**WHAT TO WORK ON:**
Pull out every line of the data below that contains the word "Instruction". Treat uppercase and lowercase letters as distinct.

**DATA TO PROCESS:**
###
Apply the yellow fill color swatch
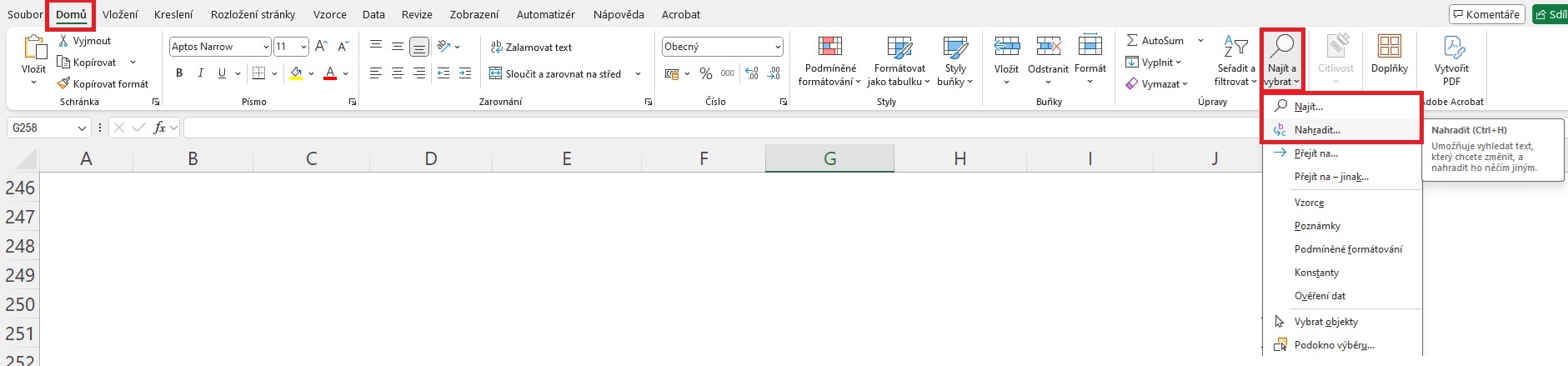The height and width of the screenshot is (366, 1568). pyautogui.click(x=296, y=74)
###
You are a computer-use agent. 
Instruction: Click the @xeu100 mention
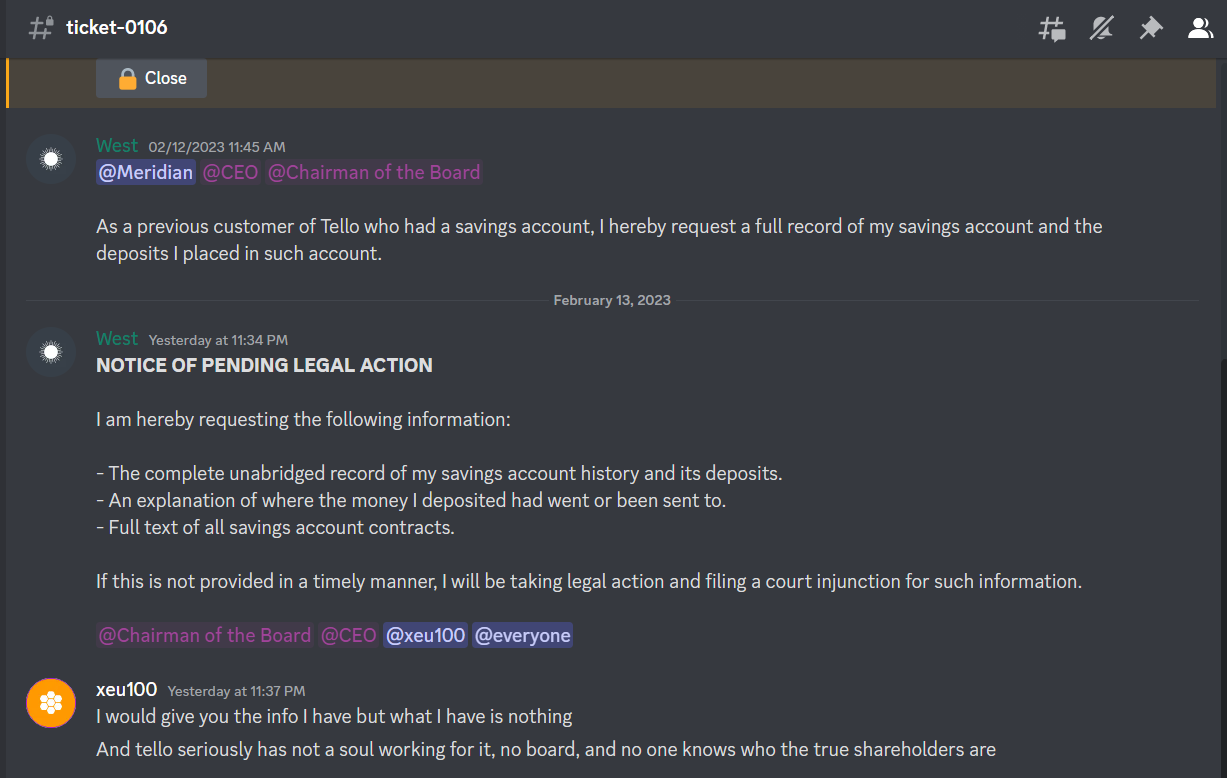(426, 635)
###
**THE ANSWER:**
Instruction: Click the @xeu100 mention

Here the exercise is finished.